Odnosząc się natomiast do kwestii nieograniczonego ryzyka kursowego jako przesłanki ustalenia nieważności umowy z uwagi na naruszenie art. 353
1 k.c., należy wskazać, że powód został pouczony o ryzyku kursowym zarówno ustnie, podczas rozmowy z pracownikiem banku, jak i w treści umowy. Podpisując umowę powód oświadczył, że został poinformowany o ryzyku związanym ze zmianą kursów walut oraz rozumie wynikające z tego konsekwencje (§ 11 ust. 4 umowy). Zaakceptował również zasady funkcjonowania kredytu denominowanego (waloryzowanego) w walucie wymienialnej, w szczególności zasady określone w § 2, § 4 i § 9 umowy (§ 11 ust. 5 umowy). Brak symulacji zmiany wysokości salda w przeliczeniu na złotówki nie dowodzi braku rzetelnej informacji w zakresie ryzyka kursowego. Saldo kredytobiorcy po pierwszym przeliczeniu w dniu uruchomienia kredytu PLN na CHF było stałe i wyrażone w CHF. Zmiany kursu waluty nie wpływały na wysokość raz ustalonej kwoty zobowiązania, która mogła się zmniejszać wyłącznie na skutek spłat kapitału. Należy też wyraźnie podkreślić, że umowa została zawarta w 2007 r., a zatem obowiązki banku i zakres informacji przekazanych kredytobiorcy należy oceniać w świetle obowiązujących wówczas regulacji prawnych i standardów informacyjnych, a nie
z perspektywy kilkunastu lat i aktualnie obowiązujących wymogów. Procedura informowania o ryzyku kursowym odbywała się zgodnie z Rekomendacją S i była dostateczna. Sąd nie ma podstaw by przypisać bankowi działanie w złej wierze, podobnie jak nie ma podstaw do przyjęcia, że kierowane do kredytobiorcy informacje w zakresie ryzyka walutowego były dla niego niejasne i niezrozumiałe, nie tylko pod względem gramatycznym, ale i ekonomicznym. Powód miał wykształcenie wyższe ekonomiczne, pracował w międzynarodowej firmie i od kilku lat spłacał kredyt powiązany z euro. Powód musiał mieć wiedzę co do nieprzewidywalności kursów walut kształtowanych przez wielość różnorodnych czynników gospodarczych i politycznych. Nie jest prawdopodobne, aby nie analizował umowy
i poszczególnych jej postanowień, jak również skutków zaciąganego zobowiązania.

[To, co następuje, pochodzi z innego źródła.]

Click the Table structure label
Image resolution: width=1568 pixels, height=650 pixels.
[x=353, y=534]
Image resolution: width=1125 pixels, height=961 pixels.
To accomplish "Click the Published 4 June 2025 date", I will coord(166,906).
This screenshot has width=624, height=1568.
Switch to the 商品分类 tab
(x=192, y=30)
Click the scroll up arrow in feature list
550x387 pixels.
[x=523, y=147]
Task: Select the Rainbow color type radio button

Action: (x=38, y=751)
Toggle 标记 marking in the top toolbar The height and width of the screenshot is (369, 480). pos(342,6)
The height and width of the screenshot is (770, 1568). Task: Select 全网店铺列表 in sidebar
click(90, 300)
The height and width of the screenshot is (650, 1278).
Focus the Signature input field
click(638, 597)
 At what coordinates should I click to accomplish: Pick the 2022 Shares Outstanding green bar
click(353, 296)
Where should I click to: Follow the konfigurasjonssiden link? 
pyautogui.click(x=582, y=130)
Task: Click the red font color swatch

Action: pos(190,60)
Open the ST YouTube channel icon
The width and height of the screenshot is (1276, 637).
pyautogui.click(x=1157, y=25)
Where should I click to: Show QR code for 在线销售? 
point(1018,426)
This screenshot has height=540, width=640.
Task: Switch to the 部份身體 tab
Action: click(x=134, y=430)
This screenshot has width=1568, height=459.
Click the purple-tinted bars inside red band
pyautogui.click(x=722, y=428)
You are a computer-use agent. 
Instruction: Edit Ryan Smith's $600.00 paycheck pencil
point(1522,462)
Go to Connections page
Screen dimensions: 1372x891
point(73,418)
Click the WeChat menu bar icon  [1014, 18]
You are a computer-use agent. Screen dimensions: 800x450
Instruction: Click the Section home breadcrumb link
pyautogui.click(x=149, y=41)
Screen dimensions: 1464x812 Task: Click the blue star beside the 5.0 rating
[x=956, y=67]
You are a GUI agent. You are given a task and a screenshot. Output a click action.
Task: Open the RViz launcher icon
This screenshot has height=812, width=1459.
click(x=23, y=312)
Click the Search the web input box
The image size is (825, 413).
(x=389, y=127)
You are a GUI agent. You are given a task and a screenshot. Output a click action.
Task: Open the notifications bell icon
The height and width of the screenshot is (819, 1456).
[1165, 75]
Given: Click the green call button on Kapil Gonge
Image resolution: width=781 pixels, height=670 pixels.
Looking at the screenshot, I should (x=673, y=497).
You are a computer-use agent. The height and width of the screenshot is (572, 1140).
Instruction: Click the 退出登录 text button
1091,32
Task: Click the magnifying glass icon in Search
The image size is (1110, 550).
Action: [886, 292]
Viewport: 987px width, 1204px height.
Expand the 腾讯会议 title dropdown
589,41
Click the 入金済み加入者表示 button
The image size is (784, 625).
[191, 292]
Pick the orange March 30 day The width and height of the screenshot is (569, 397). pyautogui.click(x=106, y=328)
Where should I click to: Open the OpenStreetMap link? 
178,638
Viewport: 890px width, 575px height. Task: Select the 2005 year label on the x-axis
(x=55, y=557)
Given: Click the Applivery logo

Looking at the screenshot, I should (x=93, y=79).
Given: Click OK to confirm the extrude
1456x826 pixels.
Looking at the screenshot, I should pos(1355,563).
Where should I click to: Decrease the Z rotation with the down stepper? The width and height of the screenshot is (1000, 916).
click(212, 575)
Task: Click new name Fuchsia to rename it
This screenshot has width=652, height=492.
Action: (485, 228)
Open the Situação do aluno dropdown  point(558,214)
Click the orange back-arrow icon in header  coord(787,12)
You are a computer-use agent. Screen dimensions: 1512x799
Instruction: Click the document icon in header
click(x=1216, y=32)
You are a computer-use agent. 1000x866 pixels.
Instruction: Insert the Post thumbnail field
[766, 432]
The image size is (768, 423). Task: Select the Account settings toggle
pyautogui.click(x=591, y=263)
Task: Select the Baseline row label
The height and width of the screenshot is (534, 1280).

W wyroku z dnia 18 listopada 2021 r. C-212/20 Trybunał Sprawiedliwości jednoznacznie wskazał, że przestrzeganie przez kredytodawcę wymogu przejrzystości, o którym mowa
w art. 5 dyrektywy 93/13 należy oceniać w świetle informacji, którymi ten przedsiębiorca dysponował w chwili zawierania umowy z konsumentem
(por. postanowienie z dnia 3 marca 2021 r., I. B., C-13/19). Kredytodawca w chwili zawierania umowy nie może
z przyczyn obiektywnych przewidzieć zmiany obciążenia finansowego jakie może pociągnąć za sobą zmiana kursu waluty, stanowiącej walutę kredytu. Pozwanemu nie można zatem postawić zarzutu działania w złej wierze. Nie można też nie zauważyć, że powód miał możliwość przewalutowania kredytu. Powód miał zatem skuteczne narzędzie, które pozwalało mu wyeliminować ryzyko kursowe. Powód z tego narzędzia nie skorzystał.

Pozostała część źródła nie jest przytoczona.